Well, when n = 3 and p = 1, for example, that would produce x^3 = a^3 + b^3, which is unsolvable by Fermat. So is the claim that this is solvable for all n and p? For every n, there is a p for which this is solvable? This is unsolvable for all n and p? What, exactly?
Perhaps he’s “rediscovered” Euler’s conjecture.
That does look close. Interesting.
Anyway, back to aruvqan’s question - number theory (the field in which Fermat’s theorem exists) turns out to have practical uses. So do many other fields which might seem at first to be pretty abstract. For that matter, computer science grew out of the study of the foundations of mathematics (arguably a far more abstract field than number theory); you can’t tell what’s going to have practical applications and what’s not.
An older thread of mine:
http://boards.straightdope.com/sdmb/showthread.php?t=451945&highlight=fermat's+Pythagorean
.
I’m extremely sorry about the impression you guys received yesterday and I am very embarreased. What hamster said is what I meant. P is equal to one in certain instances such as when the power is 8. But is also naught in other instances such as a^3=x^3+y^3+z^3. I love maths and I am so glad to find people who share this passion. I would deeply appreciate it if you would help me prove this conjecture.
Does the diophantine expression
X^n=a^n +b^n+…+(N-1)^n +N^n
where all terms a through n have all integer values?
If that is what you’re trying to ask, that is seriously deep…even deeper than Fermat.
Wait, what? This is still confusing. Slow down, take 10-15 minutes, and accurately describe your conjecture. You state p = 1 in some circumstances but p is not 1 in other circumstances. Clearly state those circumstances. Show examples, if you have to. It does you no good if nobody understands the basic statement.

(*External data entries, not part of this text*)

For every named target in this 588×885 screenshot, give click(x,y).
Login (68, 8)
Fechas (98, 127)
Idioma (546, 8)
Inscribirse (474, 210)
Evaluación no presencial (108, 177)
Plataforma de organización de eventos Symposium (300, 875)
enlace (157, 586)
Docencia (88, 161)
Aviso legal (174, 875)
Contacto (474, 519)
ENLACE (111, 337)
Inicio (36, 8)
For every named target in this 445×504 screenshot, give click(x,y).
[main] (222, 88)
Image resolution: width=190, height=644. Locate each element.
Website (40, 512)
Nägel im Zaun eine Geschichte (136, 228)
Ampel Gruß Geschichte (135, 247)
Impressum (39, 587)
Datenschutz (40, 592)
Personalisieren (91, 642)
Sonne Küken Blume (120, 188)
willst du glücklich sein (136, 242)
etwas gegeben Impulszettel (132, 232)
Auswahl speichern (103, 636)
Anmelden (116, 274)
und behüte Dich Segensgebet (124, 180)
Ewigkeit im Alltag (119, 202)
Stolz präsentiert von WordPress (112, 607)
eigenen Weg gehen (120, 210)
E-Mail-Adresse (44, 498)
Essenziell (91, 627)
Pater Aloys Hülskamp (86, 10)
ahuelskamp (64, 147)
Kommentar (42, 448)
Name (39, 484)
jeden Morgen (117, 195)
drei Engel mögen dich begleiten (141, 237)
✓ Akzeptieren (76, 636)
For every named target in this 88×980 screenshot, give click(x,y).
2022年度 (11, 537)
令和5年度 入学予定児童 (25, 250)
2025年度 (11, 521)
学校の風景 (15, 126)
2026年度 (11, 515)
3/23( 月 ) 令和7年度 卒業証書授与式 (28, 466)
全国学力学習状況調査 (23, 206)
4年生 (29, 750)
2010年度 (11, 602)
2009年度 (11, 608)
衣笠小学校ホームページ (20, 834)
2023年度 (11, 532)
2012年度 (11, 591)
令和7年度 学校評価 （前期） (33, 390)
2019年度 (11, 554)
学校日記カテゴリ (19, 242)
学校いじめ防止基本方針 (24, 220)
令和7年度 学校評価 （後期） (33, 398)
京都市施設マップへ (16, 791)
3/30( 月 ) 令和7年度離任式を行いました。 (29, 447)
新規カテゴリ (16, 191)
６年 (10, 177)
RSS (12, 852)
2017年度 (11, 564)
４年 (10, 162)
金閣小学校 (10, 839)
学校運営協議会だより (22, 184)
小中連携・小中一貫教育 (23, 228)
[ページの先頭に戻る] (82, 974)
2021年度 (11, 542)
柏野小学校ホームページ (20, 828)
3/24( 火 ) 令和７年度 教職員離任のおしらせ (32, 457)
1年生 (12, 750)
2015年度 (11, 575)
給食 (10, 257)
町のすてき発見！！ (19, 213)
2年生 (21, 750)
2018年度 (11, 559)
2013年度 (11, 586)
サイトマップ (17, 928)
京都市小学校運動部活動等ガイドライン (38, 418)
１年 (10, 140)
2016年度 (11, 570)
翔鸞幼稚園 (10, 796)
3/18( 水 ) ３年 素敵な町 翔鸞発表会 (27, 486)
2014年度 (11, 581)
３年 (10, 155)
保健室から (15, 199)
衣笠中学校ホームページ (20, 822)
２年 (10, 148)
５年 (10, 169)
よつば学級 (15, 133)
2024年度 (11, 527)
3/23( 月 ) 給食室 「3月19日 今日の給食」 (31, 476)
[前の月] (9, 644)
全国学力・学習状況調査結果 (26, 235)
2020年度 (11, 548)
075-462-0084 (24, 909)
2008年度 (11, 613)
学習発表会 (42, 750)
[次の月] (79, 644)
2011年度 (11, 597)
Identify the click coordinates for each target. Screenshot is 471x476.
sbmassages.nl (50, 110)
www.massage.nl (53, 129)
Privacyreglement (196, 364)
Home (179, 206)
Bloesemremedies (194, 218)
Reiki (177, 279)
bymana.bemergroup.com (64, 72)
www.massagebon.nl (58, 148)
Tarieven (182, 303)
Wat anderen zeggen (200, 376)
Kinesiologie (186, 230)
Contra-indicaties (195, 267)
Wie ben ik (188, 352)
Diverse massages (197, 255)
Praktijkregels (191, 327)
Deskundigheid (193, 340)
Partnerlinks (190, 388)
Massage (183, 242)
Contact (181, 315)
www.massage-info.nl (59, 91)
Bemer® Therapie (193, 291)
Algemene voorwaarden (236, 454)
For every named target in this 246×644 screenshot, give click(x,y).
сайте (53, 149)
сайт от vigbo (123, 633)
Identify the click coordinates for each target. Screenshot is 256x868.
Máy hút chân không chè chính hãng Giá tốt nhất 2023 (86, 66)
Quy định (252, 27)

From what I can tell, your conjecture is something along the lines of “This stuff is true in some cases but not in other cases and categorization of the cases is not forthcoming”. That’s pretty darned vague.
Some help in actually proving the statement might be forthcoming if anybody could figure out what the conjecture actually states.
Also, putting on an arrogant facade and making nigh incomprehensible statements is not the best way to request aid.
No that isn’t what Im saying I’m saying that x^n=a1^n +a2^n + a3^n . . . an-p^n
n is a whole number. n-p cannot equal 2 unless p=0 and n=2.
It is more like Euler’s equation except it accepts that p>0.
What about this equation? Are you saying, for every n, there is a p, an x, and a choice of a_1 through a_{n-p} which makes this equation true? (In other words, “For every n, there is a sum of less than n many nth powers which is itself an nth power”)
Are there any restriction on how large p can be chosen to be? Because one can simply make n - p = 1, and then take x and a1 to be equal, to trivially solve such an equation.
Try just stating your claim in words instead of not fully explained notation; it may be easier for us to understand what you are trying to say that way.
n-p cannot equal 2 or 1 unless p=0. Then for every n, there is a sum of less or equal value to n many nth powers which is itself an nth power. That s important less or equal to. I don’t know if p>1 but it does sometimes equal 1.
Can you help me prove it or is my explaining really that bad?
I’m having trouble following exactly what you’re claiming. Can you talk a bit about how your claim differs from Euler’s sum of powers conjecture?
If I understand Euler’s conjecture correctly he said to the nth terms. I’m saying to the nth terms MINUS p. Such that n-p =2 if and only if p=0. n-p=1 if and only if p=0. This is to not disobey fermat.
What is p?
p is how many nth terms there are are less than n
That would imply that p = n-1? So n-p is always exactly 1?
no what if the difference is zero? Then p=0
Do you think you can prove that this?